Study rates Florida ethics, ‘corruptibility’
Updated: Monday, 19 Mar 2012, 6:35 PM EDT
Published : Monday, 19 Mar 2012, 3:44 PM EDT
TAMPA – Florida received a grade of C-minus, but that was still good enough to tie for 18th best with three other states in a first-of-its-kind assessment of corruptibility released Monday.
The report praises Florida’s open-records and open-meetings “Sunshine” laws.
It faults the state, though, for weak regulation of lobbyists, toothless ethics enforcement for public officials and high fees that in some cases prevent citizens from getting to see those much-lauded open records.
The State Integrity Investigation was conducted by the Center for Public Integrity, a Washington, D.C.-based nonprofit, nonpartisan news organization; Public Radio International; and Global Integrity, a research organization also headquartered in Washington.
“Most states and the federal government require registered lobbyists to make public what issues or actions they seek to influence,” the report says. “Florida does not.”
Florida lobbyists also aren’t required to report what agencies, lawmakers or staffers they are lobbying, nor are they obligated to disclose how much they spend.
They must identify clients and say how much they get paid in broad dollar ranges, but unlike federal lobbyists they don’t have to give exact figures.
The report quotes former Florida Ethics Commission executive director and general counsel Phil Claypool as saying a deeper flaw is that relatively few people must register as lobbyists because the state’s definition of lobbying is like “Swiss cheese”—filled with holes.
Florida’s definition appears to exempt corporate employees while some government agencies such as water management districts exploit loopholes to avoid registration and disclosure requirements.
Water managers say that as independent taxing districts they are exempt. Enforcement of lobbying regulation also is minimal.
“The law contemplates audits, but they are not done,” Claypool said, citing high cost and the unwillingness of private accountants to do such limited audits.
Irregularities are seldom found. When they are, it’s up to the Legislature to investigate.
It takes a sworn complaint to get an investigation started. The maximum fine is $5,000, but a violator also could be prohibited from lobbying for up to two years. Penalties can be imposed only by majority vote of the House or Senate.
“It’s set up so it’s a wink and a nod,” said Edwin Bender, executive director of the nonprofit, nonpartisan National Institute on Money in State Politics, also as quoted in the report.

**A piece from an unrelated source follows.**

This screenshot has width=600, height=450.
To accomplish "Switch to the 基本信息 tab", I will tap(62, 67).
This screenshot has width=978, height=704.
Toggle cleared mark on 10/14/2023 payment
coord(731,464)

With a number grade of 71, Florida ties with Kentucky, Pennsylvania and North Carolina in 18th place. New Jersey tops the list with a B-plus. Georgia ranks last with an F.

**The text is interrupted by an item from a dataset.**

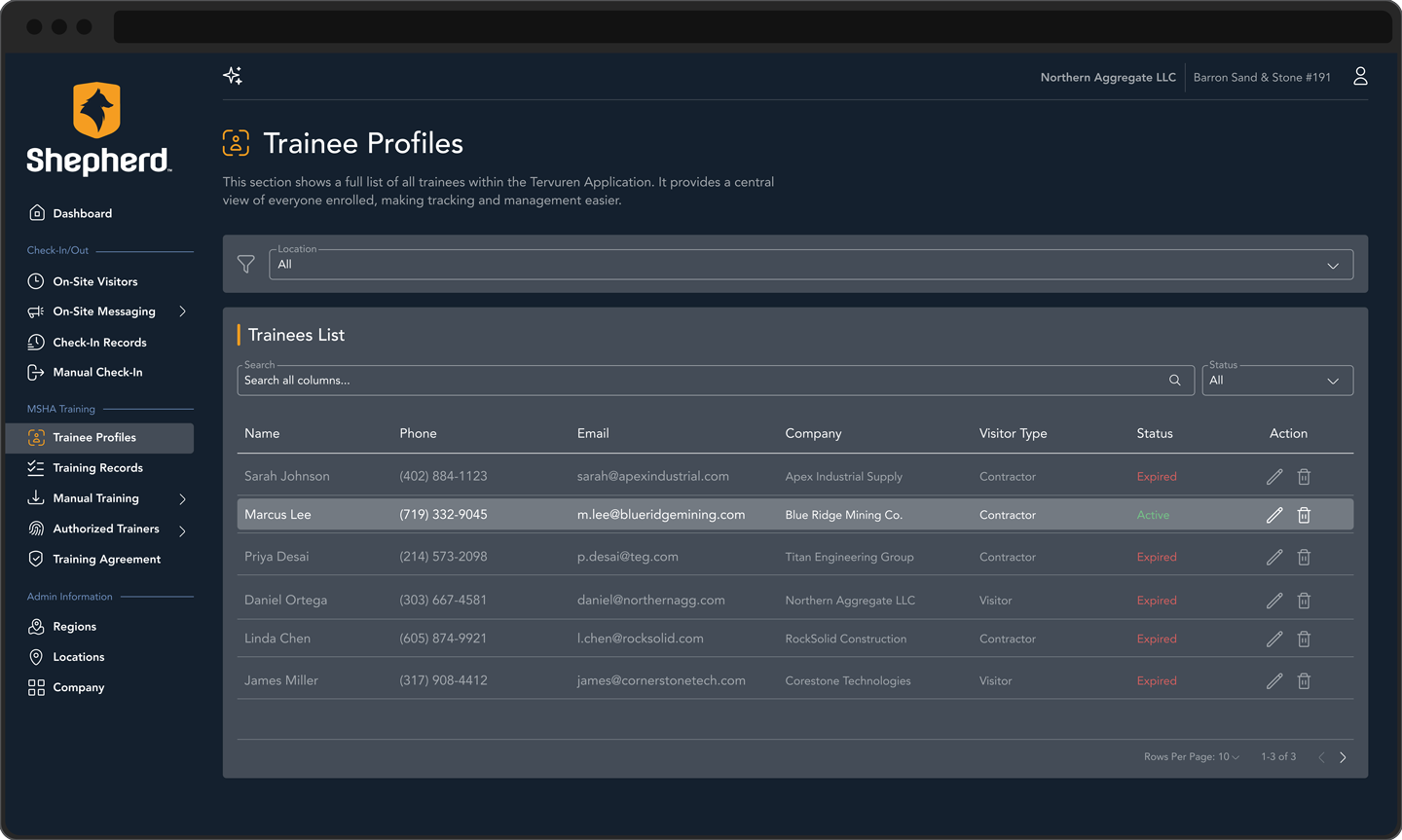Click the sparkle AI assistant icon in the top bar
Image resolution: width=1402 pixels, height=840 pixels.
233,75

Ethics enforcement for Florida’s public officials also is weak. The Florida Ethics Commission cannot initiate investigations, acting only after getting a sworn complaint. The Judicial Qualifications Commission can initiate investigations of judges but rarely does, executive director Brooke Kennerly said in the report.
Neither panel can take final action. Both make recommendations, the judicial commission to the Florida Supreme Court and the ethics panel to the governor or in the case of lawmakers to the House or Senate.
The report notes a statewide grand jury in 2010 criticized the Ethics Commission’s civil fine structure, saying the $10,000 maximum was too low. It recommended $100,000 as a stronger deterrent.
Mark Herron, a Tallahassee lawyer who handles ethics cases, disagreed, pointing out public officials also can face criminal prosecution for such acts of corruption as bribery. He also said current ethics penalties are sufficient.
“Getting whacked for $10,000 and being branded as an unethical guy, is that significant?” Herron asked in the report.
The analysis also questions the independence of both commissions. Ethics Commission members are political appointees, some by the governor and others by legislative leaders. Most members of the judicial panel are judges and lawyers.
The report quotes Patricia Gleason, special counsel for open government in the Florida attorney general’s office, as saying costs for obtaining public records can vary wildly.
“So much depends on the type of computer system the agencies have,” Gleason said. “Ask for emails in one jurisdiction and you might be charged $25. In another because a computer system is out of date, it might be $200.”